In Hawaii, by early 2013, Snowden's sense of outrage was still growing. But his plan to leak appeared to have stalled. He faced too many obstacles. He took a new job with the private contractor Booz Allen Hamilton, yielding him access to a fresh trove of information. According to the NSA staffer who spoke to Forbes, Snowden turned down an offer to join the agency's tailored access operations, a group of elite hackers.

On 30 March, in the evening, Snowden flew to the US mainland to attend training sessions at Booz Allen Hamilton's office near Fort Meade. His new salary was $122,000 (£74,000) a year, plus a housing allowance. On 4 April, he had dinner with his father. Lon Snowden says he found his son preoccupied and nursing a burden. "We hugged as we always do. He said: 'I love you, Dad.' I said: 'I love you, Ed.'"
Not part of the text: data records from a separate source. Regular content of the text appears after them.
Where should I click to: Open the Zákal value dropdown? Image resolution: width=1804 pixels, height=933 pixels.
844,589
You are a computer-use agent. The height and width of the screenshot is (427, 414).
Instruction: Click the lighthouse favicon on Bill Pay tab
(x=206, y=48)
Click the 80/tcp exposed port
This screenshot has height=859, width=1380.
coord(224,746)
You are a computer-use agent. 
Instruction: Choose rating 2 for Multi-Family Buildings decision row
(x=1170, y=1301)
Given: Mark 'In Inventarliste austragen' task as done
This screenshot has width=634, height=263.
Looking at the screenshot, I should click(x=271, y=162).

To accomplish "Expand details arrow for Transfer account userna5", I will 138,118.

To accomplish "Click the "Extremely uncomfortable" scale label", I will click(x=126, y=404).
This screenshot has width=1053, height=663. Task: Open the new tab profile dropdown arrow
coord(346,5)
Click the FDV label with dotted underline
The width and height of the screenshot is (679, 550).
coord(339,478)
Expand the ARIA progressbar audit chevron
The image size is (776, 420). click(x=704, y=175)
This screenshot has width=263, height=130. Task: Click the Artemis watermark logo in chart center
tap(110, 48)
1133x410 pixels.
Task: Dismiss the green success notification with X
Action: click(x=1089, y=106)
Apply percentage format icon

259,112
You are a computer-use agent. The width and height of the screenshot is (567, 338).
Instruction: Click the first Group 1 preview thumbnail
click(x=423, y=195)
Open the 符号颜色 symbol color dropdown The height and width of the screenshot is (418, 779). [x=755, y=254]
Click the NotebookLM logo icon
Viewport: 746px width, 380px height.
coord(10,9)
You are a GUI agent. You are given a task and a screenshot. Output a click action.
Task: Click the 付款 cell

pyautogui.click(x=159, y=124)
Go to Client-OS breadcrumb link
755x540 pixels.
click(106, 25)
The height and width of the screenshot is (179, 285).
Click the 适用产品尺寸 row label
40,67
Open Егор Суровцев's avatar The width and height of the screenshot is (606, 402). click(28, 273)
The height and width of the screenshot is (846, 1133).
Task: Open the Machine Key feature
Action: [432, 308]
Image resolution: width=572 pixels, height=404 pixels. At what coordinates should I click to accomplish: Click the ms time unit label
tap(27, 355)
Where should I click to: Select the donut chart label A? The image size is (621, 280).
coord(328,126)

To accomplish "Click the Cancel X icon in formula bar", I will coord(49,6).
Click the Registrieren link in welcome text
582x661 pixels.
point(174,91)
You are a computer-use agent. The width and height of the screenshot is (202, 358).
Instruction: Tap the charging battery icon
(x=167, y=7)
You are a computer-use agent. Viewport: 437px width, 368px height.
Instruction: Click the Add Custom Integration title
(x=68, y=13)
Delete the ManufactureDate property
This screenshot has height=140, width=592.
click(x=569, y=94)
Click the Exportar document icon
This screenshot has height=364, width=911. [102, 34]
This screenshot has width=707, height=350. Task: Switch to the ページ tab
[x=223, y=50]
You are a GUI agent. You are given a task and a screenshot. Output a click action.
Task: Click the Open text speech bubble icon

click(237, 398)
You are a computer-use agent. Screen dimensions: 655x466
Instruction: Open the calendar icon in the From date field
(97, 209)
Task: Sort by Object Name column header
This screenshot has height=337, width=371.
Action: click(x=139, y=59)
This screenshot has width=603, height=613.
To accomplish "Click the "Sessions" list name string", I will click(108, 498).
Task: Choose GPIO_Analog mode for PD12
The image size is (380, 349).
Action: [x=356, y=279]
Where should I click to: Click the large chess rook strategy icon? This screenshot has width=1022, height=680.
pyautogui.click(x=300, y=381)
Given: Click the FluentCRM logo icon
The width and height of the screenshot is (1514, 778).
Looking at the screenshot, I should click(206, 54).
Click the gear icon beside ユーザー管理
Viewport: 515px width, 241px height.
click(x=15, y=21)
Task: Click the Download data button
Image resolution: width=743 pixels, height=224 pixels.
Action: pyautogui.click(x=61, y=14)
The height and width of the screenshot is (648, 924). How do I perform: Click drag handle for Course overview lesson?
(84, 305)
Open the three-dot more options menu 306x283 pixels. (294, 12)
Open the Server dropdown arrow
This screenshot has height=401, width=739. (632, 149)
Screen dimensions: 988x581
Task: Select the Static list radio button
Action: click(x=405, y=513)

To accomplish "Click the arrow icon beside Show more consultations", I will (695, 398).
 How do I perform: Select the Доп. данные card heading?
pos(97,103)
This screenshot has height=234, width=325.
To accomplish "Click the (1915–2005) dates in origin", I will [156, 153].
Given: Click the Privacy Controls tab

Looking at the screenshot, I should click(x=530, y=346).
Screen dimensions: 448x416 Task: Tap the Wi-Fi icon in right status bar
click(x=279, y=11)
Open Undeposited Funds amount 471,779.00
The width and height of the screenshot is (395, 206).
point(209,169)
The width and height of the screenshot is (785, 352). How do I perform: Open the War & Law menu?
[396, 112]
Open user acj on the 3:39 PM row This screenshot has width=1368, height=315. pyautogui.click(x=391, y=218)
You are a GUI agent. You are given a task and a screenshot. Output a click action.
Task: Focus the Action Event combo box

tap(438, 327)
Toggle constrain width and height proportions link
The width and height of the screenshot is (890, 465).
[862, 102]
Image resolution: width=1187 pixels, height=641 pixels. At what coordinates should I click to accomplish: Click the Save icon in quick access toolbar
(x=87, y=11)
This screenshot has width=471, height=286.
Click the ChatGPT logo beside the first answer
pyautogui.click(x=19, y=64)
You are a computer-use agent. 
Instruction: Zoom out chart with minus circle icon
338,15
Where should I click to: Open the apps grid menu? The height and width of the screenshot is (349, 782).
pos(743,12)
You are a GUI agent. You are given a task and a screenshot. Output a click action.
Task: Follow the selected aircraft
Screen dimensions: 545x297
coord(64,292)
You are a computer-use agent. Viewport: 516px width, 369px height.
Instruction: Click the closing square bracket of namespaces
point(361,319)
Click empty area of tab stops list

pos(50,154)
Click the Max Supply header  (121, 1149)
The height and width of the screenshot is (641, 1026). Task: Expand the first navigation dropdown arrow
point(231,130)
"My position with Booz Allen Hamilton granted me access to lists of machines all over the world [that] the NSA hacked," Snowden told the South China Morning Post, adding that this was exactly why he'd accepted it. He was one of around 1,000 NSA "sysadmins" allowed to look at many parts of this system. (Other users with top-secret clearance weren't allowed to see all classified files.) He could open a file without leaving an electronic trace. He was, in the words of one intelligence source, a "ghost user", able to haunt the agency's hallowed places. He may also have used his administrator status to persuade others to entrust their login details to him.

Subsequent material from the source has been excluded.